I’m a fifth-year PhD student at UC Davis (graduating December 2026),
working with Professor
Jason Lowe-Power on hardware/software co-designed data prefetchers
that interweave the flexibility of software with the efficiency of
specialized hardware: software decides what to prefetch and hardware
carries it out. To put it differently: this is how a software engineer
would build a data prefetcher.
I have an extensive background in hardware architecture and software
development. I’ve contributed to the gem5 simulator for 6 years at UC
Davis, and I’ve interned at Google as a software engineer and at AMD as
a researcher.
Research Interests: I started my PhD thinking about
the inevitable address translation bottlenecks in
scatter/gather operations of vector
architectures. After a few years, I realized this has always
been a data prefetching problem. This led to Pickle, a hardware/software
co-design data prefetcher for irregular memory accesses.
Research
My research builds tools for hardware modeling and finds the right
interface between hardware and software.
[Pickle Prefetcher] I lead the
development of Pickle, a last-level cache prefetcher for irregular
memory accesses, in collaboration with AMD Research.

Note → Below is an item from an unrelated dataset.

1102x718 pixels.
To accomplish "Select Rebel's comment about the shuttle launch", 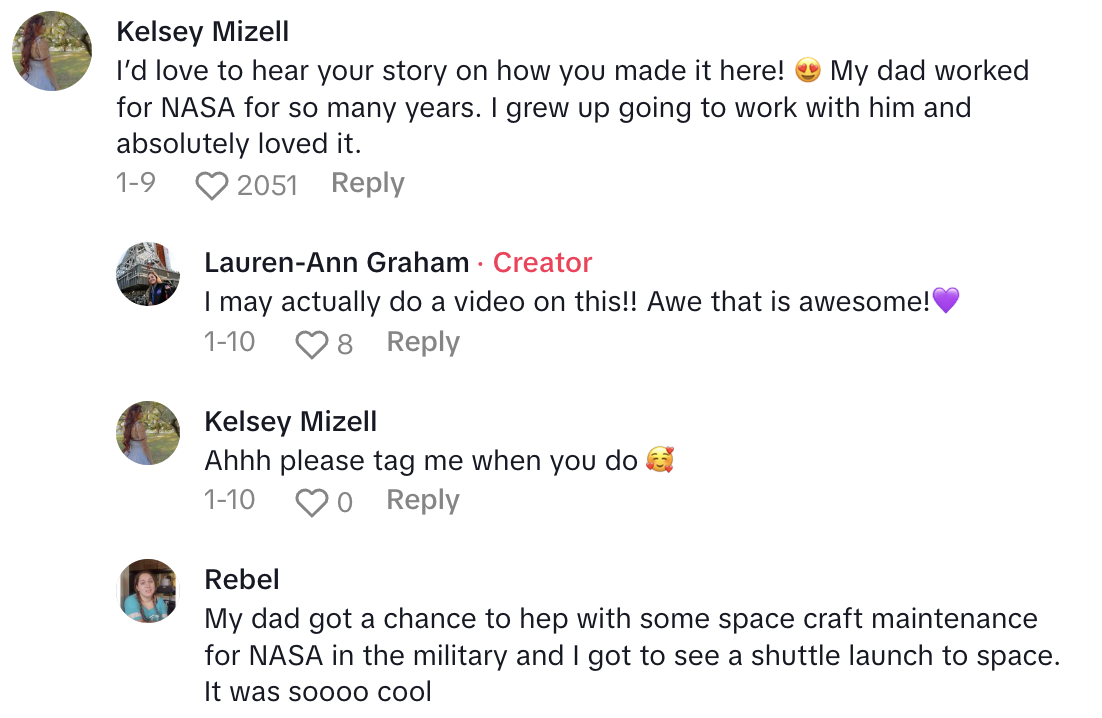I will coord(630,655).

In our paradigm,
the software provides prefetch kernels, which generate prefetch requests
that are handled by the hardware to deliver timely prefetches. As the
kernels are real code rather than inferred patterns, they can prefetch
for hash-indexed lookups, predicated traversals, and other accesses that
have long resisted hardware prefetchers, a direction the field’s
decades-long focus on pattern recognition has left underexplored. On
graph analytics workloads, Pickle delivers significant speedups at only
2% DRAM traffic overhead.
This project is named after my first cat, Pickle. She loves to play
fetch, tends to take off before I throw the ball (prefetching),
and ignores the bad throws (conditional prefetching).
[Choreographer] I drive the development of
Choreographer, a gem5-based framework enabling hardware/software
co-design for near-cache accelerators, in collaboration with AMD
Research. Because these accelerators touch every layer of the
hardware/software stack, evaluating them demands full-system visibility.

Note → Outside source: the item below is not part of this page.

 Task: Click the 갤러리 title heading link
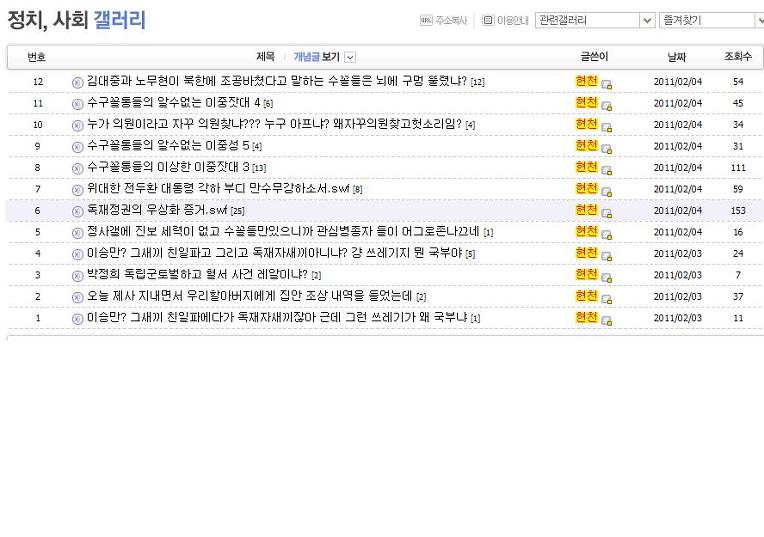point(119,19)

Choreographer provides exactly that: it models the accelerator alongside
a cluster of high-performance out-of-order CPUs, a chiplet-based on-chip
network with a fully detailed MOESI coherence protocol via gem5’s CHI,
and the complete software stack, all in full-system simulation.
Pickle is built on Choreographer. I extend the framework to track
the source of every cache miss and measure prefetch usefulness across
the system.
Summer 2025: I profiled and analyzed Borglet’s CPU scheduling on AMD
chips.
Summer 2024: I built a pre-RTL area estimation model for the XLS project. The area model is
used to guide pre-RTL optimizations of certain designs.

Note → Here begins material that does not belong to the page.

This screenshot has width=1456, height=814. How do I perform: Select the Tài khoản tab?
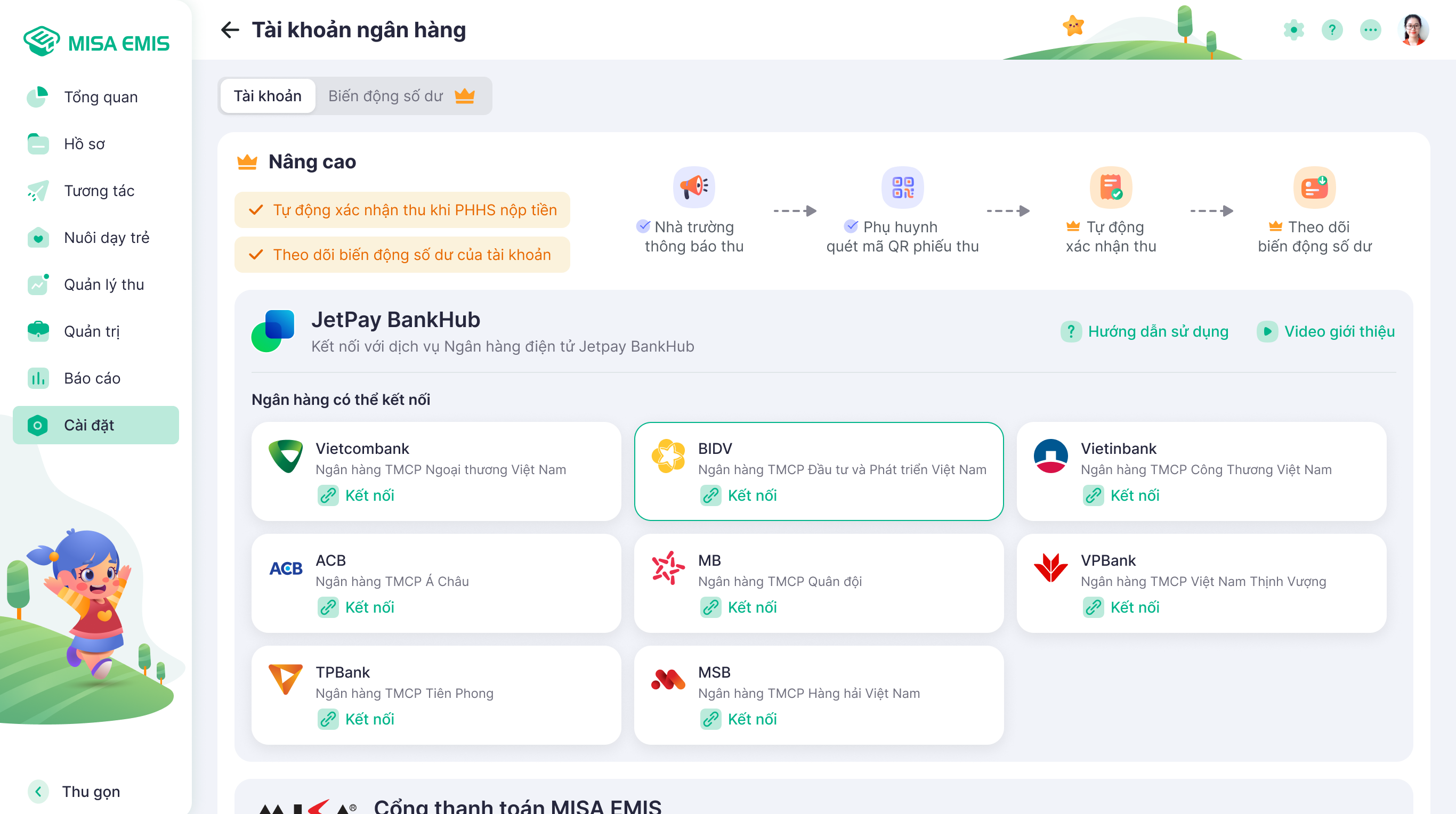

[AMD Research]: Summer 2023: I built the
Choreographer framework.
Previous Work
As an undergrad in Prof. Ian
Davidson’s lab, I collaborated with Zilong Bai on graph-based
unsupervised feature selection, which results in a
SIGKDD paper.
Teaching
I strongly believe that student engagement in classroom/research
comes from understanding the nature of the problem, and from the fluency
of using tools (e.g., using software, using learned facts, and using
learned abstractions) for problem-solving. As an extensive user of
coding agents (Copilot, Gemini, and Claude), I strongly believe that the
understanding of the problem and the fluency are even more important in
the AI/LLM era as these factors help students formulate the
right questions to the AI.
Bootcamp Instructor, gem5 Bootcamp, UC Davis (Summer 2022).